Foto Fabio Cimaglia / LaPresse

La premier Meloni non ha risposto alla sua lettera del 28 agosto con la quale, a nome della Cgil, Maurizio Landini chiedeva l’apertura di un confronto col governo sulla manovra. Il segretario della Cgil lo dice in un’intervista al Corriere, commentando: «È grave che il governo continui a non volersi confrontare seriamente col sindacato».

Le urgenze per Landini sono numerose: «Vogliamo risolvere i problemi. E per farlo bisogna cambiare le politiche del governo. Aumentare i salari e le pensioni, contrastare la precarietà, non allargare voucher e contratti a termine. Cancellare il sistema degli appalti e subappalti, invece di modificare il codice e introdurre i subappalti a cascata come ha fatto il governo. Cancellare i contratti pirata con una legge sulla rappresentanza. Introdurre il salario minimo per legge e investire su sanità e istruzione. Il governo anziché tassare le rendite e tutti gli extraprofitti usa dipendenti e pensionati come bancomat. Infatti, vorrebbe tagliare l’indicizzazione delle pensioni».

Ma alla manifestazione indetta dalla Cgil per 7 ottobre non parteciperanno né la Cisl né la Uil. Intanto, da oggi parte «un percorso di mobilitazione sui luoghi di lavoro», dice Landini. «Come Cgil chiederemo ai lavoratori di votare sulle nostre proposte e di impegnarsi a sostenerle con la mobilitazione, fino allo sciopero generale, se necessario. Vogliamo muoverci per tempo. Visto che con il governo abbiamo avuto solo incontri finti, aspetteremo la Nota di aggiornamento del Def e faremo le nostre valutazioni.
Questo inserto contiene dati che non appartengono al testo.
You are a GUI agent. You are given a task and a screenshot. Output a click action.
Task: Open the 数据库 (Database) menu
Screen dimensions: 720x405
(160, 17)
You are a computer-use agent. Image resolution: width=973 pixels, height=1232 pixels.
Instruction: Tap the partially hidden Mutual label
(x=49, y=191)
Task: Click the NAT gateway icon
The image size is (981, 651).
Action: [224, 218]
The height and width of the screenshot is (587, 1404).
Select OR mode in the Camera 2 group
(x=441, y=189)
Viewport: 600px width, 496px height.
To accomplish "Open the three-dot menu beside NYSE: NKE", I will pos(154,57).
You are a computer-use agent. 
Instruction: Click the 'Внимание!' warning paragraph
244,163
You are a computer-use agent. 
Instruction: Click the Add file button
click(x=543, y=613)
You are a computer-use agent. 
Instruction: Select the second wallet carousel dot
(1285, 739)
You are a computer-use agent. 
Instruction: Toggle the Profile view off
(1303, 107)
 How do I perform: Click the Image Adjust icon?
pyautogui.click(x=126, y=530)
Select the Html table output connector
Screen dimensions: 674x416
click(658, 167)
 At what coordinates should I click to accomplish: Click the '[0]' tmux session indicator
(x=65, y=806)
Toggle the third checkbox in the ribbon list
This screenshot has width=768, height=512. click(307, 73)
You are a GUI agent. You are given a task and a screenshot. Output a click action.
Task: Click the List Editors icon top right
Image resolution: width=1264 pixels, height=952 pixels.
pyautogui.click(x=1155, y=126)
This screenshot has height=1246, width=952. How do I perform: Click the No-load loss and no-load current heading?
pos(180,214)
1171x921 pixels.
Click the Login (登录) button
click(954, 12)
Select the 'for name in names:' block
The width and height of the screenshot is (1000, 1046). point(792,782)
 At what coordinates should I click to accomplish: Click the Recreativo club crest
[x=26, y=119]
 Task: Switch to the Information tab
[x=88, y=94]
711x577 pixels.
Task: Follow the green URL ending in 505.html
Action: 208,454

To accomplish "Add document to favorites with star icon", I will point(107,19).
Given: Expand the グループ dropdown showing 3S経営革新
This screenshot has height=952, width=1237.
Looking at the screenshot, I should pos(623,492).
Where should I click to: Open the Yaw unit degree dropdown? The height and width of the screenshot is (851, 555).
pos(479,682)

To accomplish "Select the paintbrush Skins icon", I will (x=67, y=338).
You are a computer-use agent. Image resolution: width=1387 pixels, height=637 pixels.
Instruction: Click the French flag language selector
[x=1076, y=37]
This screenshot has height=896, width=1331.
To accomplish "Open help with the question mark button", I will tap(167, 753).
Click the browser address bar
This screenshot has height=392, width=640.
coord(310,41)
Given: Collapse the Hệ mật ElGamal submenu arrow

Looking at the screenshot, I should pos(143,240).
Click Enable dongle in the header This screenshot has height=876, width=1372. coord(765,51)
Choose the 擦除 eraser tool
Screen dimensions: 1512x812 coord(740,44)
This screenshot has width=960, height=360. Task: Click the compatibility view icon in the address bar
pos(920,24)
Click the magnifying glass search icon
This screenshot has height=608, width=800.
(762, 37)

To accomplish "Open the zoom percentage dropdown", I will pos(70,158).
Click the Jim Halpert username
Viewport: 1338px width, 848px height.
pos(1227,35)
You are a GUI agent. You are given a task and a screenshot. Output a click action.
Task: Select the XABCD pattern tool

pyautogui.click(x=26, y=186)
Se le nostre proposte non verranno accolte nella legge di bilancio, scenderemo di nuovo in piazza».

E se i margini di manovra del governo sono pochi, «le risorse si trovano andandole a prendere dove stanno, con la lotta all’evasione e la tassazione delle rendite. Il contrario di quanto sta facendo il governo», dice Landini.

E davanti all’obiezione che ci sono contratti a 5-6 euro l’ora firmati anche dalla Cgil, Landini risponde: «Il 12 settembre, a Bologna, faremo un’assemblea sulla contrattazione con tutte categorie, per mettere a punto una linea precisa. Insieme alla la contrattazione serve una legislazione di sostegno, dalla rappresentanza alla validità erga omnes dei contratti, al salario minimo, escludendo da incentivi e sgravi le imprese che non rinnovano i contratti, reintroducendo l’indennità di vacanza contrattuale. In ogni caso, per noi non è più accettabile che ci siano contratti a 5-6 euro».

L’annuncio che la Cgil potrebbe raccogliere le firme per un referendum sul jobs act intanto rischia di spaccare il Pd. «È la precarietà che ha già spaccato il Paese. Come si fa a non vedere che dietro a morti sul lavoro ci sono precarietà, appalti e subappalti?», dice il segretario. Che sulla tragedia dei cinque operai morti a Brandizzo, commenta: «Quello che è successo dimostra che il sistema delle manutenzioni va cambiato, non solo nei trasporti ma in tutte le attività. Invece, il governo ha liberalizzato il subappalto a cascata e quando abbiamo scioperato anche per rivendicare più investimenti in sicurezza, il ministro Salvini non ha trovato di meglio che pensare alla precettazione. Noi vogliamo affrontare con maggiore radicalità questi temi. Il governo, intanto, vari la procura speciale sulla sicurezza sul lavoro, invece di tagliare, come ha fatto, gli investimenti del Pnrr, anche quelli sulla sicurezza ferroviaria».